Bu esaslar ya bizzat Hz. Muhammed'ten işitilmek
veya tevatür yoluyla O'ndan haber almakla öğrenilir. Tevatür de,
yalan söylemekte birleşmeleri aklen mümkün görülmeyen güvenilir
bir topluluğun verdiği haber demektir.
Kesin olarak bilip iman edilmesi gereken esasların
başında Allah'a ve Hz. Muhammed'in O'nun peygamberi
olduğuna inanmak gelir. Kelime-i Tevhîd (Allah'ı birleme ifade
eden cümle) adı verilen (Allah'tan başka hiçbir ilâh yoktur
Muhammed O'nun Rasûlüdür.)" sözü ile kelime-i şehadet
denilen "Allah'tan başka ilâh olmadığına, Hz.
Muhammed'in O'nun kulu ve elçisi olduğuna şehadet ederim"
sözünü söyleyen ve bunların kapsamına inanan herkes "mü'min"
sayılır. Ancak bu "icmalî iman"dır. Yani topluca
ve genel olarak yapılan bir iman şeklidir. Bunun
dışında yine Kur'ân ve Hz. Peygamber'in mütevatir
haberlerinde bildirilen "âmentü" nün esaslarını
bilmek ve inanmak da gereklidir. Bunlar Allah'a, meleklerine,
kitaplarına, peygamberlerine, âhiret gününe, kadere (hayır ve
şerrin Allah'tan olduğuna) iman etmektir (bk. "İman",
"Kaza Kader mad)". Nitekim Hz.
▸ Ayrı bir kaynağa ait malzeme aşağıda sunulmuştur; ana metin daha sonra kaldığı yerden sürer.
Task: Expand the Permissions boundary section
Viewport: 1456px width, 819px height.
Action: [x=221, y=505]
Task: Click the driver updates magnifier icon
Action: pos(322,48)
Ömer'den nakledildiğine göre,
Rasûlüllah (s.a.s) bir kaç sahabî ile otururlarken yanlarına
Cebrail (a.s) insan suretinde gelerek "İman, İslâm,
İhsan ve Kıyamet" ile ilgili sorular sormuş ve bu
yolla mü'minlere bilgi ulaştırmak istemiştir. Hz.
Peygamber imanla ilgili soruya şöyle cevap vermiştir: "İman,
Allah'a, Meleklerine, Kitaplarına, Peygamberlerine, Âhiret gününe,
bir de hayrı ve şerri ile kadere inanmaktır. " Cebrail
(a.s) da "doğru söyledin"diye tasdik etmiştir (Buharî,
İmân, 37; Müslim, İmân, 1; Ebû Dâvud, Sünnet, 15; Tirmizî,
İmân, 4; İbn Mâce, Mukaddime, 9; Ahmed b. Hanbel, Müsned, I,
51).
Ehl-i sünnet âlimlerine göre bir esasın iman
esası olabilmesi için Kur'ân veya mütevâtir sünnetle sabit olması
gerekir. Buna göre meşhur veya âhad haberler kesin bilgi
vermedikleri için inanç konusunda delil olarak alınmazlar.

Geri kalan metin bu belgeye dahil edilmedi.